Tensions remain high after protests on Sunday night against the Dakota Access Pipeline left hundreds injured and led to the arrests of 16 activists. Police dramatically escalated their response to demonstrators who have been in the area for months, shooting them with pepper spray and rubber bullets, throwing concussion grenades, and soaking them with water cannons in below-freezing temperatures.
While activists paint the confrontation as a case of police using violence against peaceful protestors, police say the protest devolved into a riot, with activists behaving violently toward officers and lighting fires.
“Some of the water was used to repel some of the protest activities that were occurring, and it was used at a time where they were aggressive towards the officers,”said Morton County Sheriff Kyle Kirchmeier.

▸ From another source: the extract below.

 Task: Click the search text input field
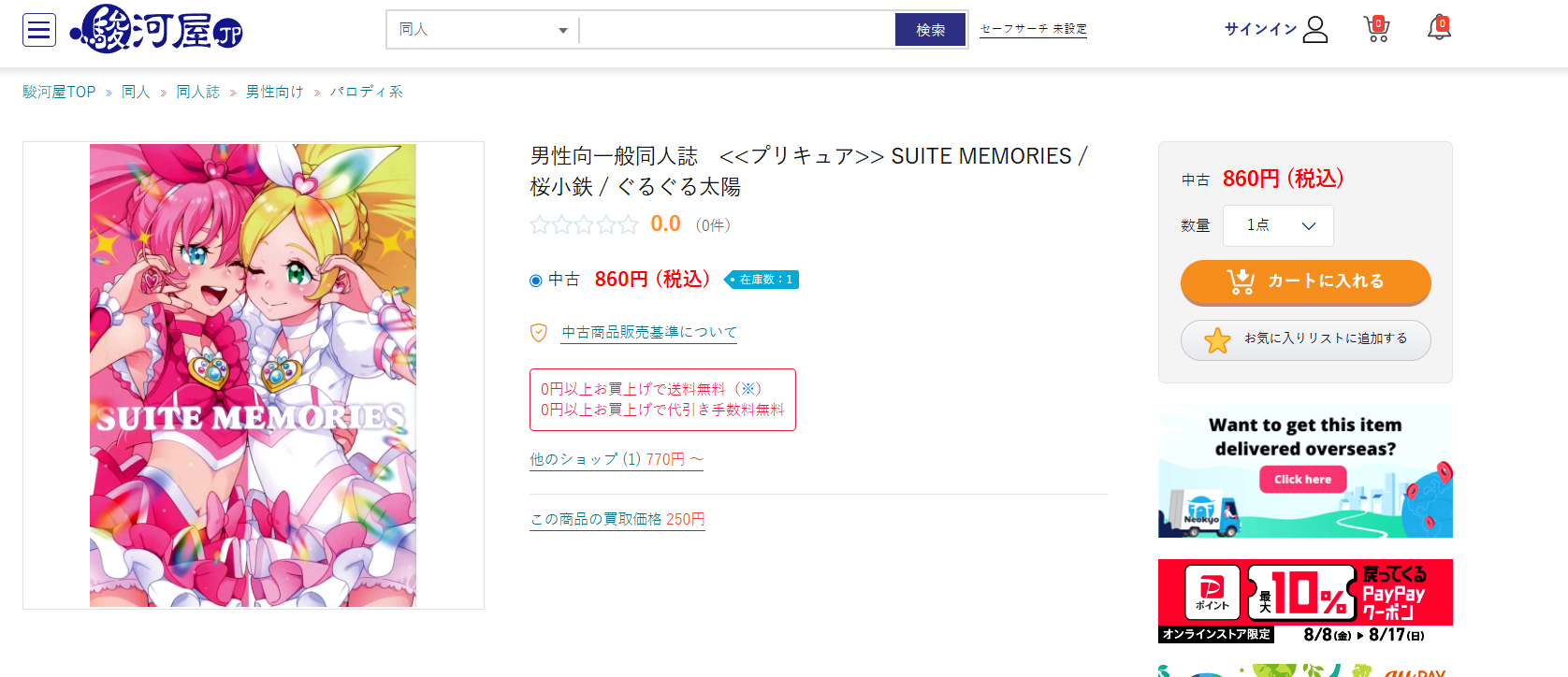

Police also claim that protesters were throwing rocks and logs at them, and one officer was struck in the head. But medics from the Standing Rock Medic and Healer Council working at the site are describing Sunday night as a “mass casualty incident” and say that more than 300 activists were injured, many from rubber bullets and shrapnel from concussion grenades, and that 26 had to be hospitalized with head injuries. Other protesters showed signs of hypothermia, and one even had a heart attack and had to be revived by medical personnel.
Dallas Goldtooth, a spokesman for the Indigenous Environmental Network, said that the sheriff’s department’s use of water cannons was “ripe with irony” as protesters had been told by the same sheriff to leave their camps because the weather in North Dakota can become dangerously cold.

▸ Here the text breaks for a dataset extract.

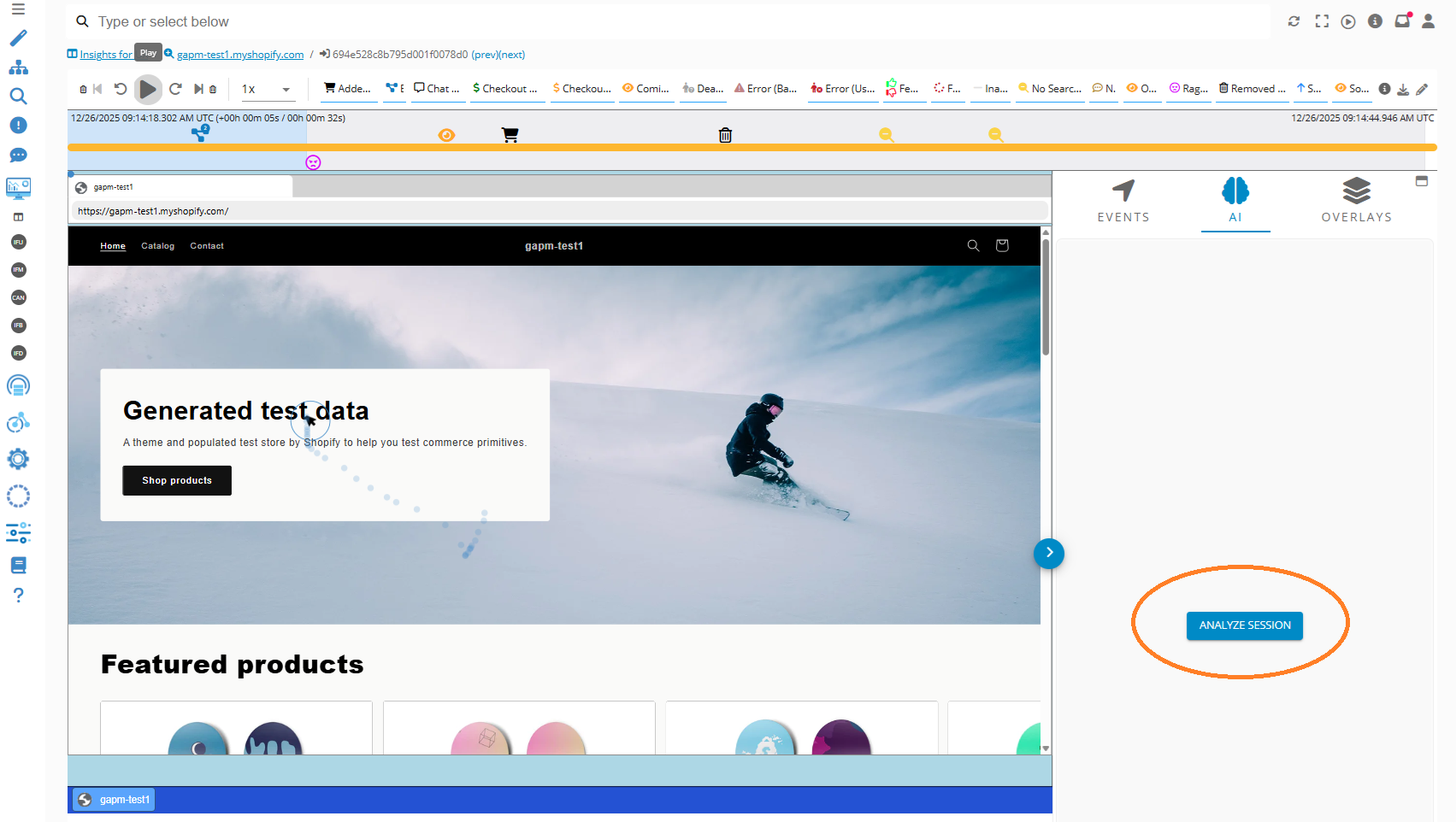Collapse side panel with blue chevron arrow
Viewport: 1456px width, 822px height.
[1049, 554]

Videos also show that police were behind barbed wire when they sprayed and shot at protestors, and Jen Cook, policy director for the ACLU of North Dakota spoke out against the police tactics, saying, “It’s absolutely a blatant disregard for the safety and humanity of unarmed protesters.”
But the police took more issue with the word choice than the action. Speaking at a press conference, Kirchmeier went to lengths to explain that the police “don’t have a water cannon. I don’t know where the term water cannon comes from,” he said. “This was basically just a fire hose.”
On Monday, Bernie Sanders threw his support behind the protestors, tweeting and posting video to his Facebook of the confrontation.
Reports of injuries continue to come in, including one woman from New York whose arm was injured by a concussion grenade, requiring surgery.
Dave Archambault II, the chairman of the Standing Rock Sioux tribe, which has been the motivating force behind the protests, said, “The use of water in freezing temperatures just goes to show that they’re being more aggressive and they’re actually trying to hurt people. This is far more threatening to human life than any other time of confrontation with law enforcement.”